But once again, we aren’t
playing games in arcades anymore.
It’s one of those systems
that always feels like
it’s totally ignorable
because the game showers you with lives
or just incredibly annoying
’cause the game’s really stingy with them,
and there’s not really any in between.
Like I said, it’s not the 1980s anymore.
And even Sonic, with “Sonic
Origins,” changed this.
And changed it for the better
with the whole coin thing.
‘Cause it’s ridiculous.
It’s ridiculous to go back to the games
and be stuck with this mechanic.
You should be able to shut it off
on any re-release of any old platformer.
At number two, block puzzles.
Hey, how many puzzles do you encounter
during your day-to-day life?
And no, you don’t get to claim
that, like, life’s challenges
are little puzzles.
I mean, like, video game puzzles.
Video game protagonists, yeah,
they deal with a lot of that.
And what’s weird is they’re
usually the first person there.
Like, I mean, I guess I get
it in a game like “Uncharted,”
where the places that you’re visiting
hadn’t been charted before.
But, like, I’m sorry,
it’s weird you’re the
first one there generally.
And they’re kind of a cornerstone
of game design, puzzles,
and one of the most common
and nonsensical are block puzzles.
Like in a game where
you come upon something
that’s blocking your
way and it’s in a grid,
it’s a block puzzle.
Or probably is.
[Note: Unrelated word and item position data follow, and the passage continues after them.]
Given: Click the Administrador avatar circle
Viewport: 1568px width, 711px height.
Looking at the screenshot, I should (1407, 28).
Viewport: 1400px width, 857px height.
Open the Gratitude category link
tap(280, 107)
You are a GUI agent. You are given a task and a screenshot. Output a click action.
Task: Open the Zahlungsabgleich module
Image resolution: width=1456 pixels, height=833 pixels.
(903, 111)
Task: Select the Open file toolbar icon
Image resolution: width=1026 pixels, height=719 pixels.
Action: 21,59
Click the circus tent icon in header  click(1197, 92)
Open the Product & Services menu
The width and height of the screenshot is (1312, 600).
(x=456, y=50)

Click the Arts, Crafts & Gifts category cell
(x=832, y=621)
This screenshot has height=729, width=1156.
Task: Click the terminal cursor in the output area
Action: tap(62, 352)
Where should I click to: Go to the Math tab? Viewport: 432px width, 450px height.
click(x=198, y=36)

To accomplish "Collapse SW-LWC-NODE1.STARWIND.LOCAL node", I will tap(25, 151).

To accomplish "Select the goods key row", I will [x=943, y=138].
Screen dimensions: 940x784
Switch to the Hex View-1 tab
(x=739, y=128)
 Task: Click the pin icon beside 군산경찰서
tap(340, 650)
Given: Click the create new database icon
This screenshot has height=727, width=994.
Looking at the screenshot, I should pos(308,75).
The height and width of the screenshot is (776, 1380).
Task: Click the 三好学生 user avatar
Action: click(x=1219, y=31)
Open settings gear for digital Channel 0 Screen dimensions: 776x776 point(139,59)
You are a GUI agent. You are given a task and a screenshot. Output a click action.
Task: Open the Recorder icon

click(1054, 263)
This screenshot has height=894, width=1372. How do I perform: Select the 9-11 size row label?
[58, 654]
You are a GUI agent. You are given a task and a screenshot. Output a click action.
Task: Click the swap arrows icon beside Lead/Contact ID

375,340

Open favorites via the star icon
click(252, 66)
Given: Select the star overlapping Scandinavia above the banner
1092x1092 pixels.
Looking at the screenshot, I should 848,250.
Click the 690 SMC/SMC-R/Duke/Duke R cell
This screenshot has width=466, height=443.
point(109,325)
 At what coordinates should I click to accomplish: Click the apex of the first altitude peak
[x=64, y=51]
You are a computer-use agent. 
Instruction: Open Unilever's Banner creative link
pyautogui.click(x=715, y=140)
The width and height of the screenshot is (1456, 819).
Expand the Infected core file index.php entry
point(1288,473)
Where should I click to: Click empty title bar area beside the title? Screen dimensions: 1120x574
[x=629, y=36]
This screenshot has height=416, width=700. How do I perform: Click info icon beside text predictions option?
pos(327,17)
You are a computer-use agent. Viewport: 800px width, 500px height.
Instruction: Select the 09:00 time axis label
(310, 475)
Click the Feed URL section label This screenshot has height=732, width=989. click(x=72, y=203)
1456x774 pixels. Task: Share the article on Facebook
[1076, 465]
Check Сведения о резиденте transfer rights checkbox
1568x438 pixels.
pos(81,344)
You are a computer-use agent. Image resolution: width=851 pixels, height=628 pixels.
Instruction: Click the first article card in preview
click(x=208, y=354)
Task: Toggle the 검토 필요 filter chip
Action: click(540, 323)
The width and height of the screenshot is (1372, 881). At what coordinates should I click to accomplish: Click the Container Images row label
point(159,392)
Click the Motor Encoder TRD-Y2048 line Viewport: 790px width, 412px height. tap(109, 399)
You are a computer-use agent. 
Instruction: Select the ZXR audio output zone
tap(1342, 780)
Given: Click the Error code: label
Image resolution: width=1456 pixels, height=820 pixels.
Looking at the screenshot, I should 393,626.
Like,
if it’s not I’m shocked.
So to get around them,
you gotta push, pull
and change the orientation of the blocks
so you create a passage or
solve some kind of puzzle.
Like make a bird out of the blocks
or something, I don’t know.
Few things in games generate
as many questions as a block puzzle.
Like, who made these?
Why and how can I only push
them in a specific direction
that makes a grid formation?
Also, why can’t I pull them?
How does it reset after I leave the room
and come back because I failed?
Why can’t I just squeeze
through them or climb over them?
Like, a lot of the time it seems like
my character could if I wanted to,
but it’s a no, you can’t do that.
Like, these can be the worst element
of what is an otherwise good dungeon.
Like, I’m looking at you “Zelda.”
Block pushing can be
slow and very tedious,
but can also be fiddly
and awkward depending
on the control scheme.
Obviously, it’s not realistic.
There’s a bunch of perfect square blocks
that you can only push
into specific positions,
that’s just silly.
And finally, at number one,
escort missions with instant fail states.
So most escort missions.
I guess, like, it’s kind of realistic,
but it’s also really
unrealistic at the same time.
The realistic part is that, obviously,
if you have a companion and they die,
like they get shot or
something, that they die.
Like, that’s the end of the mission.
That makes sense. But
everything else does not.
A lot of the time, a game throws
you into an escort mission
when you gotta defend some reign of dude
who wanders around like an absolute moron.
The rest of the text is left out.